#### Given records:
☆ ☆ ☆ ☆ ☆

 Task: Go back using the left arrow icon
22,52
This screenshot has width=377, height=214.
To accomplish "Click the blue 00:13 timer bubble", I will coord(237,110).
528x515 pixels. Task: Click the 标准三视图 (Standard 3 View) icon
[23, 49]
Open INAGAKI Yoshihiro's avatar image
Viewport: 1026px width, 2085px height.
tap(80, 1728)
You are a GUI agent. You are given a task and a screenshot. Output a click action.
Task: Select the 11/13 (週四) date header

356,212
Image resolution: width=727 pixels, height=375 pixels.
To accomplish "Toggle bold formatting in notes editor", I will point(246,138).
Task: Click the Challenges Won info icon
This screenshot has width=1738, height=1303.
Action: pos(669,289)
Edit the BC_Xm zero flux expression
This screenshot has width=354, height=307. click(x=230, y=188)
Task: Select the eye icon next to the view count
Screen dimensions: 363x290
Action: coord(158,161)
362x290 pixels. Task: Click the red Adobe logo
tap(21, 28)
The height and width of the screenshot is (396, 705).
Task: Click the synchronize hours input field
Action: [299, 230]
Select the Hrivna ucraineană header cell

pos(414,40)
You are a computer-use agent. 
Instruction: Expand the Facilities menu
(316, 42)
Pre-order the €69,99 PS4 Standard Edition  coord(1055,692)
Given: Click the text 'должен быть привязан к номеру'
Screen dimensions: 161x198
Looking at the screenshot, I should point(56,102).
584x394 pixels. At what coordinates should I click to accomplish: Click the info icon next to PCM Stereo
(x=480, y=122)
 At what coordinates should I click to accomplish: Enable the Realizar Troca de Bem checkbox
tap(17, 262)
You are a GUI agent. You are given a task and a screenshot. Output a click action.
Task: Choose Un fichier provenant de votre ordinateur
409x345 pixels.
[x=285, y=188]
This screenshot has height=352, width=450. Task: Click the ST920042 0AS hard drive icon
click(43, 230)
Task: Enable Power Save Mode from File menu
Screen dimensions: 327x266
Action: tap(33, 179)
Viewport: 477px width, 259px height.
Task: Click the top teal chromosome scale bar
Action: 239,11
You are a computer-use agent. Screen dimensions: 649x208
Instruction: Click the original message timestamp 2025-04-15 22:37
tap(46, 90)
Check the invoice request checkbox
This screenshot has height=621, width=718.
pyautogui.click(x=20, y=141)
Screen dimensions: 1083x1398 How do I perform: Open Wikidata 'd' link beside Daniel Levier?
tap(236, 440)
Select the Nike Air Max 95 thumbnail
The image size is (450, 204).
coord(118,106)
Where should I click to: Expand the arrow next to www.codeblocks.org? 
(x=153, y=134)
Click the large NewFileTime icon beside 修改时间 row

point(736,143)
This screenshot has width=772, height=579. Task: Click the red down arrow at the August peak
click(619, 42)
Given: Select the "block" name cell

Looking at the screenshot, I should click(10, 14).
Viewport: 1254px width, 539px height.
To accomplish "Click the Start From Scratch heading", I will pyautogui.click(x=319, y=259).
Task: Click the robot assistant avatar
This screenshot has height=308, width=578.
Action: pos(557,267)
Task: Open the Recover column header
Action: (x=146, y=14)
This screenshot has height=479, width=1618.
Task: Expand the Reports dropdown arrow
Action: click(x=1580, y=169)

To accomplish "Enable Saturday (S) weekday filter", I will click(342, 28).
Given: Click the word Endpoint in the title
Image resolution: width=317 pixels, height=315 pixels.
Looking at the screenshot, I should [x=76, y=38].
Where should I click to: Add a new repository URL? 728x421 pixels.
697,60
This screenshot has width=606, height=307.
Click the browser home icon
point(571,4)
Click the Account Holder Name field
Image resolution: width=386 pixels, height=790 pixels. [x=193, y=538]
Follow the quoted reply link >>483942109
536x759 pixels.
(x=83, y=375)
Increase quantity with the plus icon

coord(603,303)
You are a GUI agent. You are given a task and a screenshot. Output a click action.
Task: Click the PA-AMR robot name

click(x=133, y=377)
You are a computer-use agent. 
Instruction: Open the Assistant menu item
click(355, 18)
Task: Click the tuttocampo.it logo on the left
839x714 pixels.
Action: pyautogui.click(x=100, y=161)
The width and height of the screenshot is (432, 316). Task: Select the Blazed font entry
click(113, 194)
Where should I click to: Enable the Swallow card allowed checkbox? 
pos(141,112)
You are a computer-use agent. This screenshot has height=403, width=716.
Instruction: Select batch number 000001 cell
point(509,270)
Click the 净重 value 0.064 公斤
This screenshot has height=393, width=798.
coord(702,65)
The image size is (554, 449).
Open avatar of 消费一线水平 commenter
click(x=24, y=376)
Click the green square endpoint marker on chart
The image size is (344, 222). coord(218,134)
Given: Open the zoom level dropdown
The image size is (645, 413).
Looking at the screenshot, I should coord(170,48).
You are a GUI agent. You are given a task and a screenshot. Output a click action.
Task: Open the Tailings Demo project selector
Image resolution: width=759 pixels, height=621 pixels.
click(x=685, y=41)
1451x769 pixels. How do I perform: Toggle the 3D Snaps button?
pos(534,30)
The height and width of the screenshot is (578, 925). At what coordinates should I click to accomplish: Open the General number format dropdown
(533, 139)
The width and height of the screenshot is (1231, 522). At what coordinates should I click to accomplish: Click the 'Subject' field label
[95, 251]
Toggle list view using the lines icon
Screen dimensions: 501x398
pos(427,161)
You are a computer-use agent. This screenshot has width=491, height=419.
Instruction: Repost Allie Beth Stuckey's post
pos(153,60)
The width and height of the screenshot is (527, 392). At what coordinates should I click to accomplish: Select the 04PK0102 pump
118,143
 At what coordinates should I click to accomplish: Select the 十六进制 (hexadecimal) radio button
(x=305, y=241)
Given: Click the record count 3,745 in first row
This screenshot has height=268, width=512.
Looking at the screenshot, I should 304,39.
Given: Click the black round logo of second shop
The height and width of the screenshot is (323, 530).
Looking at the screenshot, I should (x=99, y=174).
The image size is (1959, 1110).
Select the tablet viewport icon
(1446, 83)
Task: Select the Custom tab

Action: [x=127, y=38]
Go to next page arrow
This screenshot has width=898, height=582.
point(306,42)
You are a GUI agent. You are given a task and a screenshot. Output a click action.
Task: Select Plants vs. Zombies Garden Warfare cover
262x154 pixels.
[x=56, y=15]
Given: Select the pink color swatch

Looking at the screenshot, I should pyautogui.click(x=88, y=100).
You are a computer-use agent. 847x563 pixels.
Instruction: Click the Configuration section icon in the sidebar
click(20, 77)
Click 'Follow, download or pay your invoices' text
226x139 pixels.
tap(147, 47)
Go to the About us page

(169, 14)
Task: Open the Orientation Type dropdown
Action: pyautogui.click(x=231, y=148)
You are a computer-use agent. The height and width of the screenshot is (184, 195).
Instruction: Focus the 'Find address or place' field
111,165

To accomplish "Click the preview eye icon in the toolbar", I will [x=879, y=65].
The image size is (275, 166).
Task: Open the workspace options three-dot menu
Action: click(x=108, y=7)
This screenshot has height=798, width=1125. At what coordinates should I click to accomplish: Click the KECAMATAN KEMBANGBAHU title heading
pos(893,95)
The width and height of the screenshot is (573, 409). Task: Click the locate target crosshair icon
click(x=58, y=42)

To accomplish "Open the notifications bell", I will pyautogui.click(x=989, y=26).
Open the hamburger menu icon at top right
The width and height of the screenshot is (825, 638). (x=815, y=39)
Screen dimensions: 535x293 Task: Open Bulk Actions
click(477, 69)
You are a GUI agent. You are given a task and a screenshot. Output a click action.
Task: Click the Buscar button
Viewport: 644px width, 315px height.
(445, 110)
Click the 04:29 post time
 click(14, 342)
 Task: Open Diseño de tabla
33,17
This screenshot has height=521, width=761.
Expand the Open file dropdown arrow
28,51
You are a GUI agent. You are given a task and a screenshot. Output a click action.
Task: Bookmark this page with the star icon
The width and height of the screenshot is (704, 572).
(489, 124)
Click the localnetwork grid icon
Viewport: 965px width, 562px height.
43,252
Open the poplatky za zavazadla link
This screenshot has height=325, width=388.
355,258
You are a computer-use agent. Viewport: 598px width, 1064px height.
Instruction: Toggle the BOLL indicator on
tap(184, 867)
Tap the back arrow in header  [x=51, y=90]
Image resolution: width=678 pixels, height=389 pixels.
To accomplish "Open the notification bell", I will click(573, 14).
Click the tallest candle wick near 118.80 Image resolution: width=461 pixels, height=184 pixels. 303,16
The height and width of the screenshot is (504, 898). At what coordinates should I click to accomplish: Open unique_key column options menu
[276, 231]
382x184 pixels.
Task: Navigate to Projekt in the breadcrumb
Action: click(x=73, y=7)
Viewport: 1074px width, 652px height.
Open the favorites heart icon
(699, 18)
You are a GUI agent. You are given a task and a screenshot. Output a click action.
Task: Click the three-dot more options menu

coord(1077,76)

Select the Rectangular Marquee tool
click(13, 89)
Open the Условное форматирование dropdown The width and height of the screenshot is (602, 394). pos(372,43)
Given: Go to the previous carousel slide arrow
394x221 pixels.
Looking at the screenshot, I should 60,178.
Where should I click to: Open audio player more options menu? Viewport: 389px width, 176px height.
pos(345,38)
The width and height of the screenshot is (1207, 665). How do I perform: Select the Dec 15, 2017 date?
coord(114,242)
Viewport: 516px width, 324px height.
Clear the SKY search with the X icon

☆ ☆ ☆ ☆ ☆

#### Your task:
Beginning with the first line of the listing above, print each line exactly until you have printed the line that contains "Pre-order the €69,99".

#### Exercise solution:
 Task: Go back using the left arrow icon
22,52
This screenshot has width=377, height=214.
To accomplish "Click the blue 00:13 timer bubble", I will coord(237,110).
528x515 pixels. Task: Click the 标准三视图 (Standard 3 View) icon
[23, 49]
Open INAGAKI Yoshihiro's avatar image
Viewport: 1026px width, 2085px height.
tap(80, 1728)
You are a GUI agent. You are given a task and a screenshot. Output a click action.
Task: Select the 11/13 (週四) date header

356,212
Image resolution: width=727 pixels, height=375 pixels.
To accomplish "Toggle bold formatting in notes editor", I will point(246,138).
Task: Click the Challenges Won info icon
This screenshot has width=1738, height=1303.
Action: pos(669,289)
Edit the BC_Xm zero flux expression
This screenshot has width=354, height=307. click(x=230, y=188)
Task: Select the eye icon next to the view count
Screen dimensions: 363x290
Action: coord(158,161)
362x290 pixels. Task: Click the red Adobe logo
tap(21, 28)
The height and width of the screenshot is (396, 705).
Task: Click the synchronize hours input field
Action: [299, 230]
Select the Hrivna ucraineană header cell

pos(414,40)
You are a computer-use agent. 
Instruction: Expand the Facilities menu
(316, 42)
Pre-order the €69,99 PS4 Standard Edition  coord(1055,692)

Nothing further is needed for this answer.